• **Task prompt**: Render everything from the line containing "has width=1369, height=717." down to the line containing "Action: click(613, 472)" as a two-column CSV with the headers instruction and click. Give one row per entry, put each field in quotes, and replace line breaks with spaces.

Data on locating visible targets
────────────────
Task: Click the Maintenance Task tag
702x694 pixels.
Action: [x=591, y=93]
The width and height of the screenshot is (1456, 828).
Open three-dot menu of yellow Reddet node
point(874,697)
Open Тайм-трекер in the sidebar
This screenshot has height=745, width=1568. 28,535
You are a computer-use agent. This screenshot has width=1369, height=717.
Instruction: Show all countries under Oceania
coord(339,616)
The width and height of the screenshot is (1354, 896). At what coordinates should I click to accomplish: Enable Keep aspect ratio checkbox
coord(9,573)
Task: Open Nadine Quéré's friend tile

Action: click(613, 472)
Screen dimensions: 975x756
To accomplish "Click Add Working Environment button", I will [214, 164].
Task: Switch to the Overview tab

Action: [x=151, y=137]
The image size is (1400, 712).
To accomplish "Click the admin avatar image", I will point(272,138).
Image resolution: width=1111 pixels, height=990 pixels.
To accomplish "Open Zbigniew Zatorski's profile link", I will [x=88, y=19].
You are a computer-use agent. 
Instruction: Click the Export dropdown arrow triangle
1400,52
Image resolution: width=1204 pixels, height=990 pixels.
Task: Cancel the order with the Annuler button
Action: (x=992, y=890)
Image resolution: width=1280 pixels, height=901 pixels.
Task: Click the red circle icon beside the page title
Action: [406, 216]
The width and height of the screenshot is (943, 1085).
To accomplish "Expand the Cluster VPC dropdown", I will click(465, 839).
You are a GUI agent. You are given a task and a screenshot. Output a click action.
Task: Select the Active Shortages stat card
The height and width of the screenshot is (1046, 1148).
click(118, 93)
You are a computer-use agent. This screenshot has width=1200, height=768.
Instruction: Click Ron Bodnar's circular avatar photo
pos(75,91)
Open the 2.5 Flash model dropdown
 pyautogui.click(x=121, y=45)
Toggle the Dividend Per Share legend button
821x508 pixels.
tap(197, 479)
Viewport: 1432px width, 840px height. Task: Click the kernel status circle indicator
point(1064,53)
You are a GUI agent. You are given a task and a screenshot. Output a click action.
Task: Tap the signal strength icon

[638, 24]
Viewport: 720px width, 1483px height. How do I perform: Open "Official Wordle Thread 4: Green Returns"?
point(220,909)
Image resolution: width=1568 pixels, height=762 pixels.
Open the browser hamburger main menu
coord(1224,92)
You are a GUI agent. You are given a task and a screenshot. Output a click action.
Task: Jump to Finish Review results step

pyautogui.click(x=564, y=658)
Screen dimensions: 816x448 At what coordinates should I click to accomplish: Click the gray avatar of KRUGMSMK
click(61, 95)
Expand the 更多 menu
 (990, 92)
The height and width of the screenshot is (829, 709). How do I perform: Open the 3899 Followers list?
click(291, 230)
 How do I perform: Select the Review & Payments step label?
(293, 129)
────────────────
• **Answer**:
instruction,click
"You are a computer-use agent. This screenshot has width=1369, height=717. Instruction: Show all countries under Oceania","coord(339,616)"
"The width and height of the screenshot is (1354, 896). At what coordinates should I click to accomplish: Enable Keep aspect ratio checkbox","coord(9,573)"
"Task: Open Nadine Quéré's friend tile","Action: click(613, 472)"